そんな気取らない部分は、昔から変わらない。
「悪い、あんまりも普通過ぎて、つい」
「まぁ、これが俺のライフスタイルって感じ? でも決める時はバシッと決めるぜ」
「だよな。そういうやつだよな。お前って昔から」
「そういう大貴こそ、いつものおっしゃれーな感じとイメージが違わくない?」
俺も普段、外出の時はあまりラフな格好はしない方だ。
「あーそうだね。今回は”動きやすい服でご参加ください”って書いてあったからね」
集合場所のホテルまでは、最寄りの駅からバスに乗って行くのが一番無難なルートだった。最寄り駅について駅前に出てみると、人もまばらでのんびりとした雰囲気だ。
ちょうど、ホテル方面に向かうバスが停留所に停まっていた。
バス停の時刻表に書いてあった本数も一時間に一~二本だ。
バスの出発の時間までは、まだ少しあったが、ドアが開いていたので乗り込んで一番後ろのシートに座って待つことにした。
「なんかやっぱり、時間の流れ方が違う気がする」
祐太が、バスの窓の外を駅前の風景を眺めからそうつぶやいた。
確かに、都会のせわしなさに比べたら、ここは静かでゆっくりした空気が流れている。
「俺、こういう町に移住したいなって思ってるんだよね」
祐太が意外なことを言うから少し驚いた。
「移住? ふーん。でも会社あるから無理じゃない? まさか社長自ら辞めますって訳にはいかないだろうし?」
「まぁ、そこなんだけどね。でも今はさ、ネットで繋がってるから、なんでも意外といけちゃうんだよ。わざわざ出社しなくても色々出来ちゃうっていうか」
「あー確かに……そうかもしれないけど」
「取引先との交渉とか契約とか大事な時だけ、出張して行けばなんとかなりそうじゃん」
祐太の顔は割と真剣で、冗談でなく本気で考えている雰囲気だった。
「ここぞという時にはビシッと決めるヤツだからね?」
「そうビシッと。でももっと言えば、そういうのも今は、オンラインでやろうと思えば出来ちゃうからね」
「そうなると、もうパソコンの中の人になっちゃうね? 井の中のならぬ、パソコンの中の蛙……」
「え、俺カエルになっちゃうの?」
「うわ、やだ。ちょっと離れて俺、両生類とか爬虫類系は苦手なんだよ」
「ひで~な。勝手に人のことカエルにするなよ」
冗談を言い合い、二人でケラケラと笑った。
「言っとくけどね、パソコンは井の中じゃなくって、きっと大海の方だと思うよ。ネット環境さえ整えれば世界中の人と繋がれるんだから」
なるほど、パソコンが大海だなんて、やっぱり祐太の言うことは面白い。
「そうか。じゃぁ大海で溺れないようにねカエルさん。てか、カエルって海水の中では生きていけないんじゃない?」
「また大貴はそうやって難しい方に考えるんだから。たとえ話だからその辺は深く考えなくていいの。それに俺はカエルじゃないっつーの」
そんな冗談を言い合いながら、バスの出発待っていたら、地元の人らしき人達が、ポツポツと数人乗り込んできた。それでもバスの乗車率は極めて低い。

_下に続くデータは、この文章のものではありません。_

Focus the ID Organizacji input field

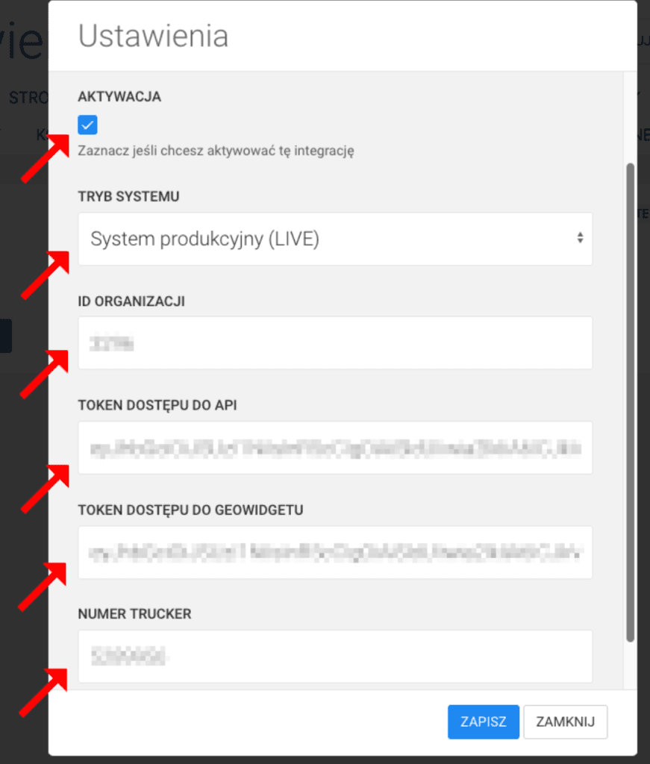click(x=335, y=343)
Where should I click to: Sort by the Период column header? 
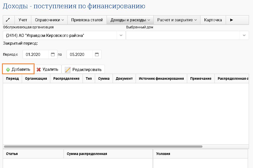[13, 78]
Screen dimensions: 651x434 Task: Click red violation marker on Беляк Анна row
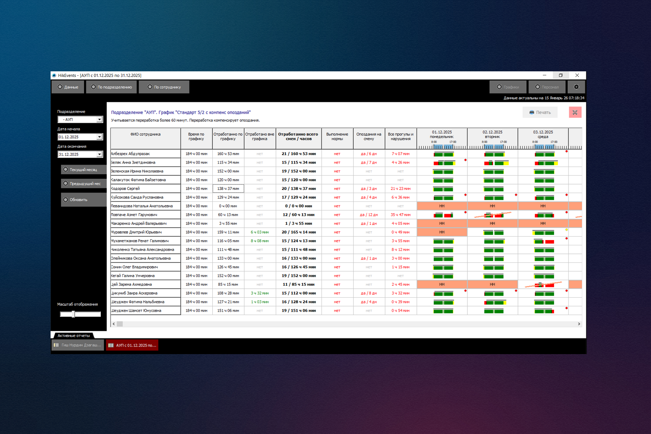click(x=465, y=160)
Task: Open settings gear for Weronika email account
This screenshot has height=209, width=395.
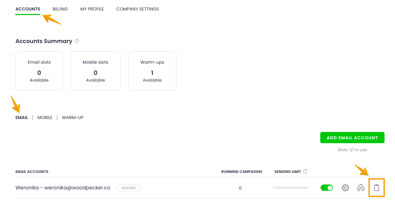Action: tap(345, 188)
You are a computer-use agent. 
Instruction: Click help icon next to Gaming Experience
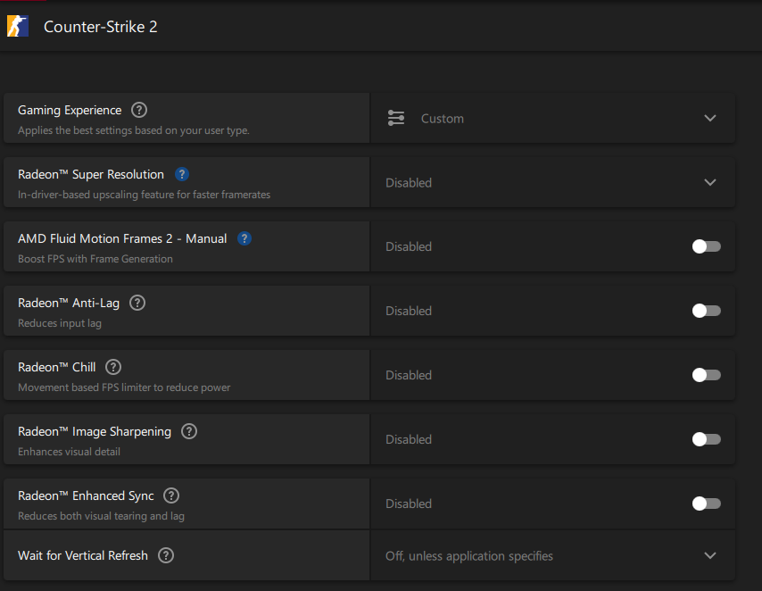click(138, 110)
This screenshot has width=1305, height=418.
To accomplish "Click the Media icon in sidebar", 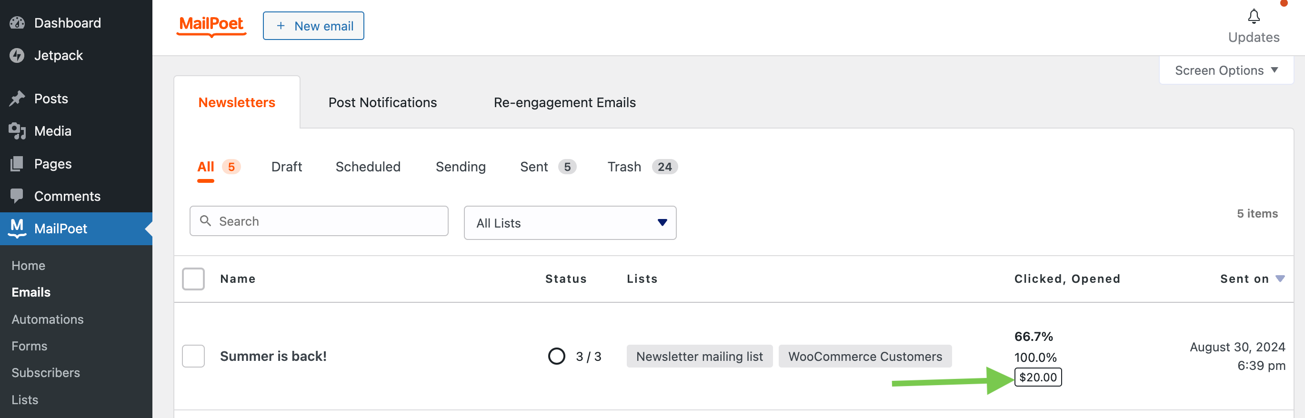I will point(17,131).
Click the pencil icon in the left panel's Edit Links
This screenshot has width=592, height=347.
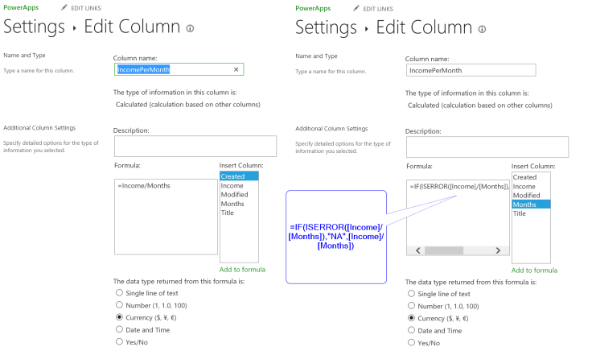64,8
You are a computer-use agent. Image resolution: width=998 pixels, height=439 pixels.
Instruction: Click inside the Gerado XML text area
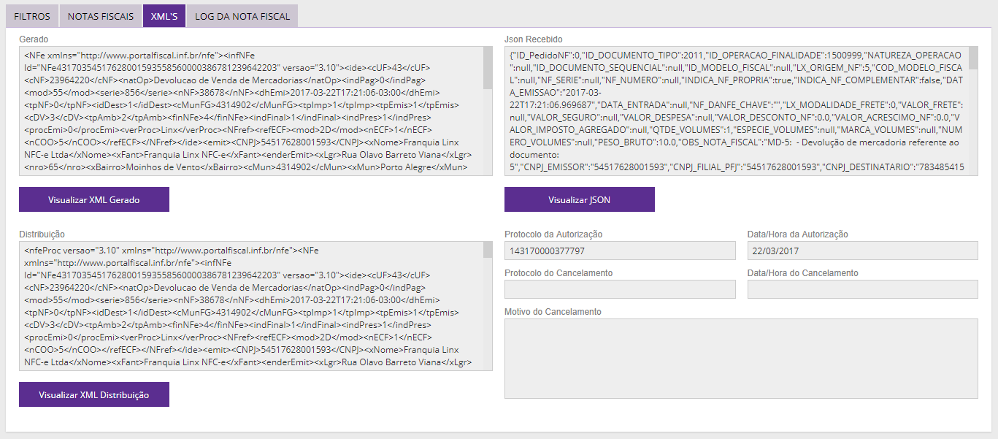pos(248,111)
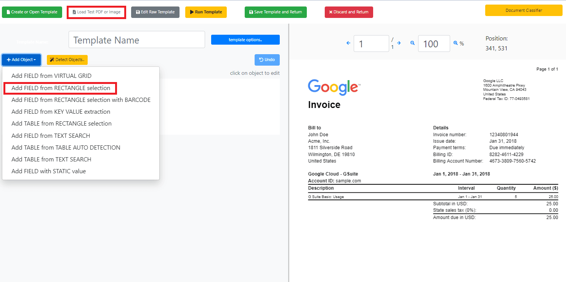The image size is (566, 282).
Task: Choose Add FIELD from VIRTUAL GRID
Action: pos(51,76)
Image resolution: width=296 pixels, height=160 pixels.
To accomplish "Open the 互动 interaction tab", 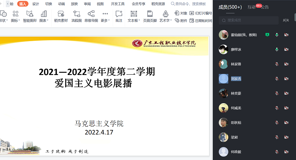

この町に住んでいる人達の絶対数が少ないことも、想像できた。
そろそろバスが出発するという案内が流れた頃に、数人のお客がまた乗り込んできた。
駅にちょうど電車が到着して、そこから降りてきた人たちの流れのようだった。
その中に、たぶん俺達と同じように田舎留学に参加する人達もいるようで、大きな荷物を持っている人が何人かいた。
その時──。
最後に、荷物を重たそうに持ちあげながら、一人の若い女性がバスに乗り込んできた。
その女性の顔を見て、俺は驚きのあまり固まってしまった。
(えっ……?)
「大貴、チョコ食べ……る? ん? どうした?」
そんな俺に、祐太はすぐに気づいた。
「いや……」
「誰か知り合いがいた?」
「……」
俺はその女性をじっと凝視してしまった。
幸い、その女性はそんな俺には全く気づかず前の方の座席に座る。
バスはまもなく発車し、その女性は外の景色を嬉しいそうに眺めている。